The Power of Compound Interest

The Power of Compound Interest

To illustrate how important “interest on interest” is, we compare the difference in closing balances for an investment earning simple interest and an investment earning compound interest. Consider an amount of \(\text{R}\,\text{10,000}\) invested for \(\text{10}\) years, at an interest rate of \(\text{9}\%\) p.a.

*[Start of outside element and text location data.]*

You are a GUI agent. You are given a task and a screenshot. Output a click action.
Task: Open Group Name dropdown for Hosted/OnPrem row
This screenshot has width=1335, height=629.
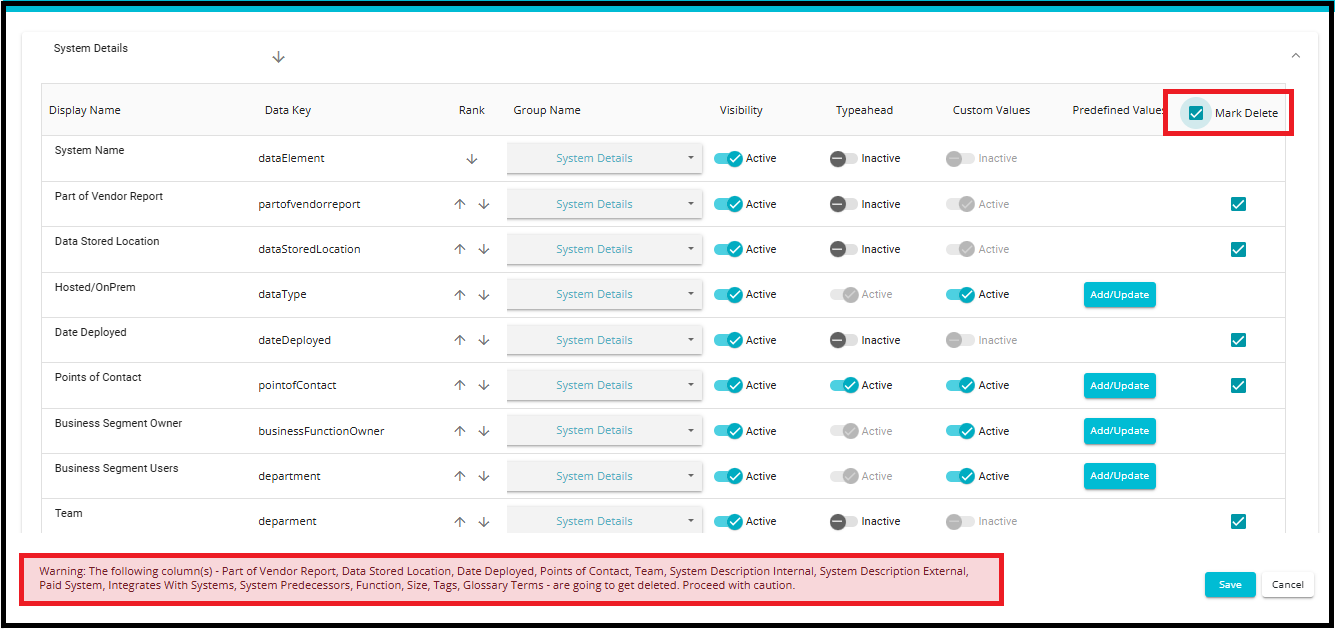point(604,294)
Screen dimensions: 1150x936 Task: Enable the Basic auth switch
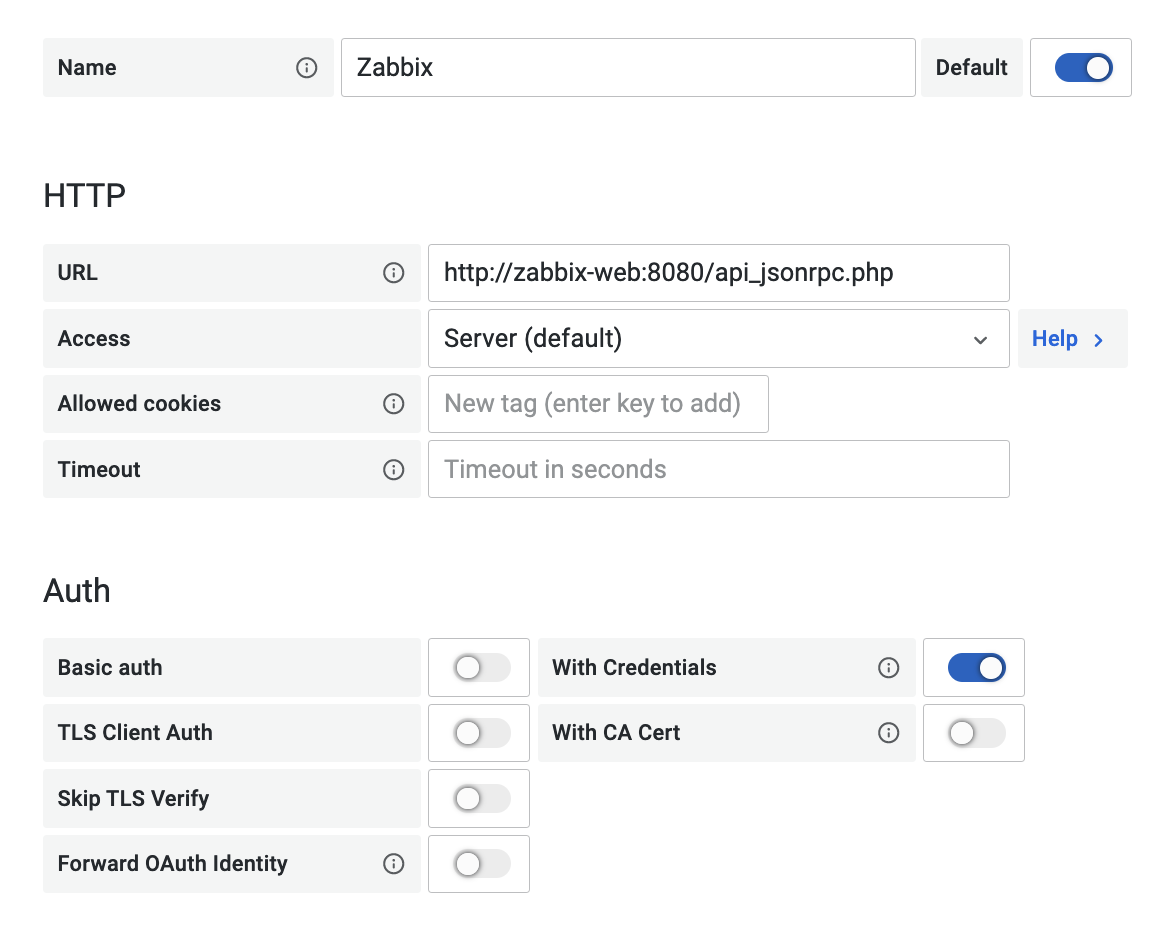[481, 668]
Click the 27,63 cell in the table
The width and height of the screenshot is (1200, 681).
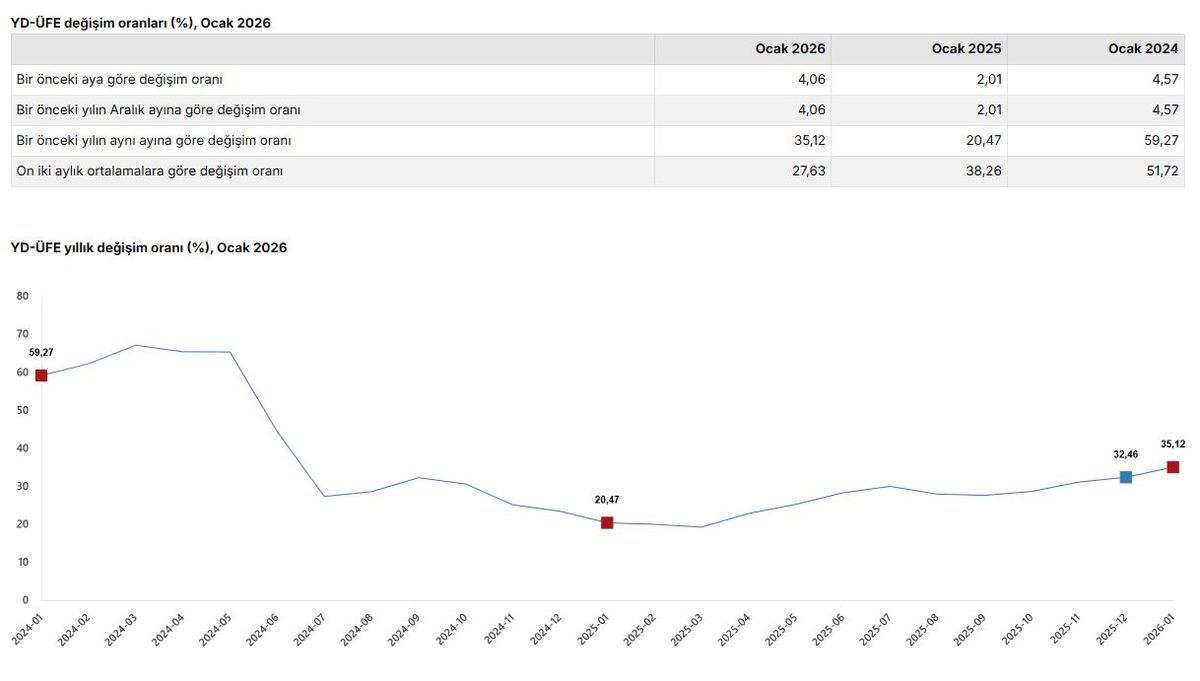coord(743,171)
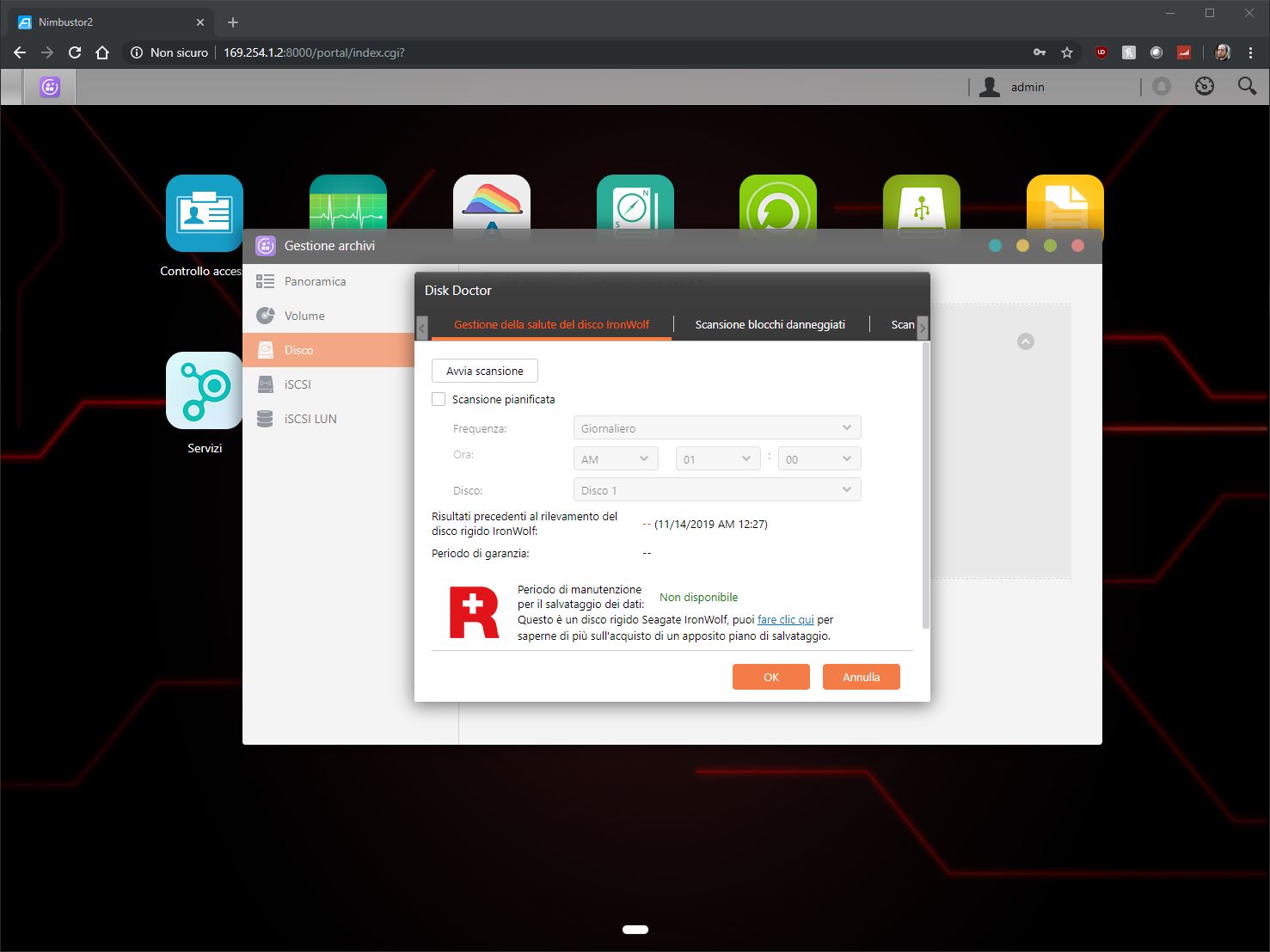This screenshot has width=1270, height=952.
Task: Open the activity monitor heartbeat desktop icon
Action: coord(347,203)
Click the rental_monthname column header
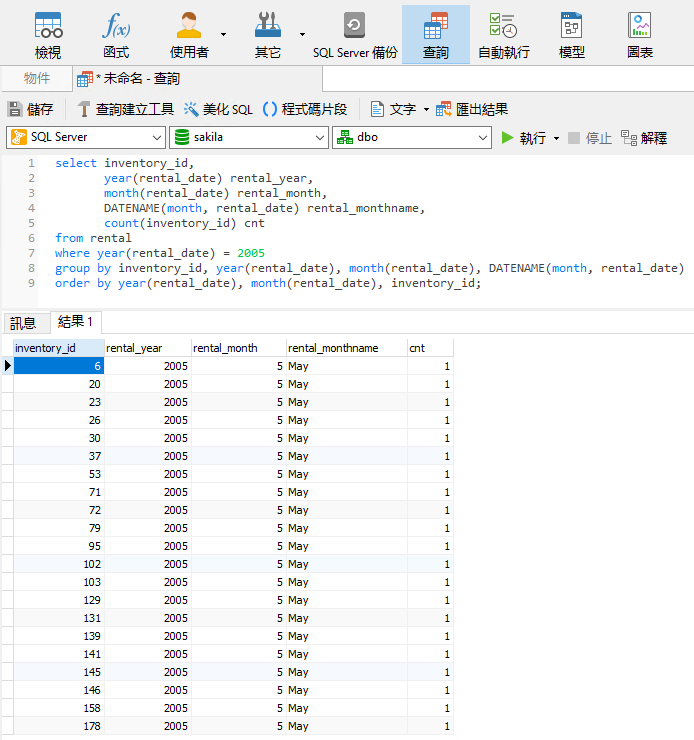 (x=333, y=348)
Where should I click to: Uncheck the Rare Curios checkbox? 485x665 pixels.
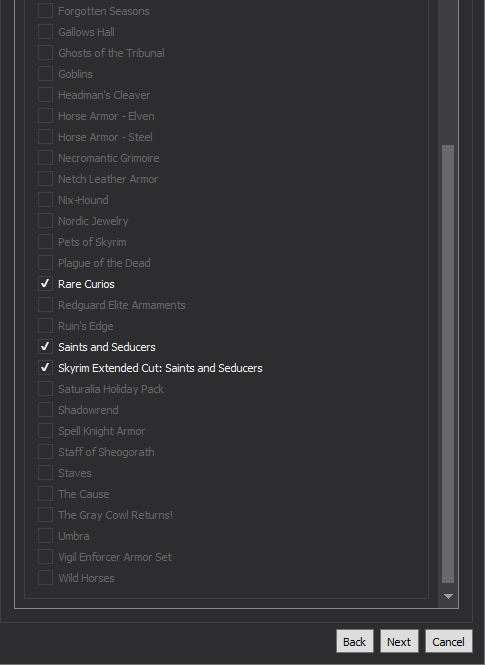tap(45, 284)
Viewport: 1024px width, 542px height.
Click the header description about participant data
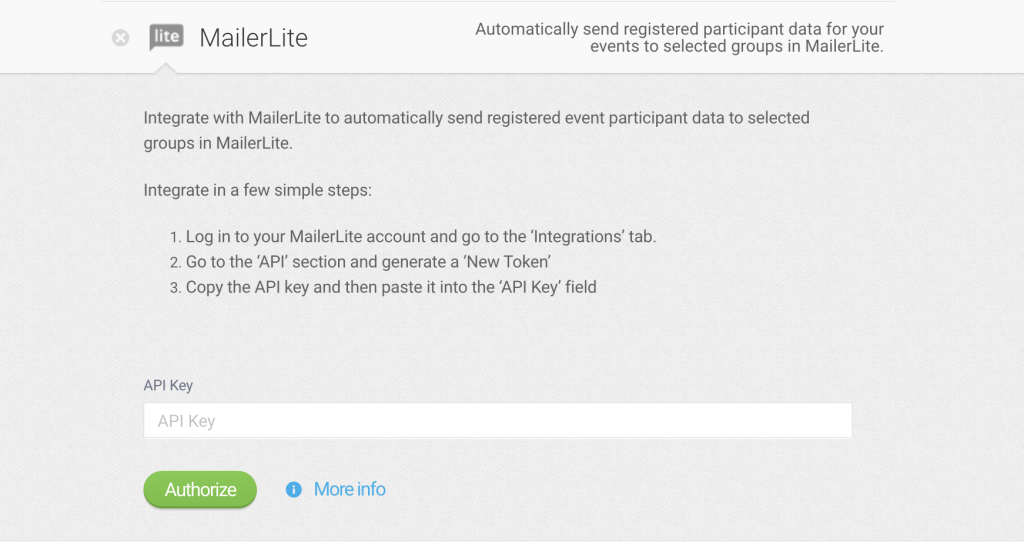tap(679, 38)
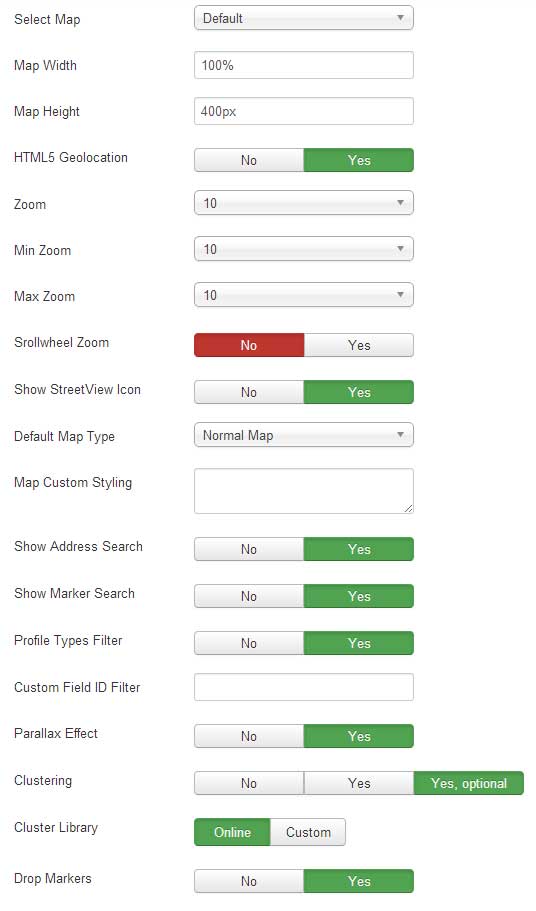This screenshot has width=536, height=911.
Task: Disable Show Address Search with No
Action: coord(249,549)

The closing balance for the investment earning simple interest is

\begin{align*} A& = P(1 + in) \\ & = \text{10 000}{(1 + \text{0.09}\times 10)} \\ & =\text{R}\,\text{19,000} \end{align*}

The closing balance for the investment earning compound interest is

\begin{align*} A & = P{(1 + i)}^{n} \\ & = \text{10 000}{(1 + \text{0.09})}^{10} \\ & =\text{R}\,\text{23,673.64} \end{align*}

We plot the growth of the two investments on the same set of axes and note the significant different in their rate of change: simple interest is a straight line graph and compound interest is an exponential graph.

It is easier to see the vast difference in growth if we extend the time period to \(\text{50}\) years:

Keep in mind that this is good news and bad news. When earning interest on money invested, compound interest helps that amount to grow exponentially. But if money is borrowed the accumulated amount of money owed will increase exponentially too.